# Original Whamo Dimensions



## mxred91 (Aug 8, 2010)

Does anyone have a dimensioned drawing or full size scan of the original Whamo Slingshot. I thought it may be fun to make a replica. I can scale from a photo, but a drawing or scan would be easier.

Chuck S.


----------



## mxred91 (Aug 8, 2010)

Anybody?

No replies today, so I attempted to draw one from a photo, file below.

Can anyone tell me if it is right, or close?

View attachment whamo_is_it.pdf


Thanks
Chuck S.


----------



## Northerner (Nov 9, 2010)

I just measured mine:

Height = 7"
Width = 3 15/16"
Inside forks = 2 1/4"
Throat depth = 2 3/16"

Cheers,
Northerner


----------



## mxred91 (Aug 8, 2010)

Northerner said:


> I just measured mine:
> 
> Height = 7"
> Width = 3 15/16"
> ...


Thanks Northerner, I appreciate that.
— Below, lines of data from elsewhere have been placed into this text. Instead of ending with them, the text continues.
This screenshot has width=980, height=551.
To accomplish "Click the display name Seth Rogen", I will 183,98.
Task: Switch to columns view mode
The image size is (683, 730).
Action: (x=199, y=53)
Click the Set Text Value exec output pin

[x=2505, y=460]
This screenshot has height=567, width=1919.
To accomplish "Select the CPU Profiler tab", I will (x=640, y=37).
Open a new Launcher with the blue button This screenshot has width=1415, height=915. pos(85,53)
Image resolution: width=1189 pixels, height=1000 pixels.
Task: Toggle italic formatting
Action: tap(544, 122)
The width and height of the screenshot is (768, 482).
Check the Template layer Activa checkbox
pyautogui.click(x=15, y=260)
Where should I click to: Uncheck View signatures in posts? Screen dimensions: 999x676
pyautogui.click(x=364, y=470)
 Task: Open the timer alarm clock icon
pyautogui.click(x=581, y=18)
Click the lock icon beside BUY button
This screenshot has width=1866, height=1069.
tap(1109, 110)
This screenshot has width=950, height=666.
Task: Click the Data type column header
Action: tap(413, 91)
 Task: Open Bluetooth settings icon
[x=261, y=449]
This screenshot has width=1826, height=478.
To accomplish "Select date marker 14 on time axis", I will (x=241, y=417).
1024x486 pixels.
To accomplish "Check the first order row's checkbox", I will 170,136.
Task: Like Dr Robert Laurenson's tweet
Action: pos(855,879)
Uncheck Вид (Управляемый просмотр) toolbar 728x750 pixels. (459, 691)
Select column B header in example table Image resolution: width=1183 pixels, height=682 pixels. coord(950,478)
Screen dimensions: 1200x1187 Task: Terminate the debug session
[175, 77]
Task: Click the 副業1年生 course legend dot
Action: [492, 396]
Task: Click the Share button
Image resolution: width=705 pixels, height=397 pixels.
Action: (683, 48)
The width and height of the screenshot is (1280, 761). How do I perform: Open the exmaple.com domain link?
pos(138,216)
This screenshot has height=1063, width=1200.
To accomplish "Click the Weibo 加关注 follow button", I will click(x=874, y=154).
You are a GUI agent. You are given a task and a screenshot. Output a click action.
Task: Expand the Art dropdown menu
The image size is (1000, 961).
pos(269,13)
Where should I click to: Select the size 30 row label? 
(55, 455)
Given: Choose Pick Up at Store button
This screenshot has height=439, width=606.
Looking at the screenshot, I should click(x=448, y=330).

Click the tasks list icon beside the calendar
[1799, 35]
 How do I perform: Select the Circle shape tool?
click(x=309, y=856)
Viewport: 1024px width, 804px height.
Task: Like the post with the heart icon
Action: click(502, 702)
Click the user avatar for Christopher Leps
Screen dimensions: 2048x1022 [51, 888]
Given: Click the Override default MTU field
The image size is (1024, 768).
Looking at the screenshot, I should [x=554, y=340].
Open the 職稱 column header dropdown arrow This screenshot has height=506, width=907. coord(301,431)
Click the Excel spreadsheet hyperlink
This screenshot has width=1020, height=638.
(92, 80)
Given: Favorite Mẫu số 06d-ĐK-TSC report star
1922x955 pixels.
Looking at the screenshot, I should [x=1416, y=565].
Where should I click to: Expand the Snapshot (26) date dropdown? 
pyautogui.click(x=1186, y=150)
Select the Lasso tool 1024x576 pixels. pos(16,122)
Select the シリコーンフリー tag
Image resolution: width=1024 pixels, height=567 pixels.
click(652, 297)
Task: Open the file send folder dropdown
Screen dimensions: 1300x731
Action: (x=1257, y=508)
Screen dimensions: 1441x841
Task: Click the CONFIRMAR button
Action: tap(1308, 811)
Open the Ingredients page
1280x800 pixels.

I can tweak the pattern with that information


----------



## bunnybuster (Dec 26, 2009)

This is a replica of a Wham-0 sportsman.
I made it using antique Osage.
I got the wood from Jaybird a couple years ago. The wood was sunken in the water for many years, and recovered by him.


----------



## nchillbilly (Oct 13, 2013)

I'ma lookin' to make me a replica as soon as I finish this natural I started yesterday. anic:


----------



## TimR (May 22, 2011)

nchillbilly said:


> I'ma lookin' to make me a replica as soon as I finish this natural I started yesterday. anic:


Me too.

I bought an original recently but it will be a wallhanger, not a shooter.

I just haven't found a local source of ash. To be authentic it needs to be ash.


----------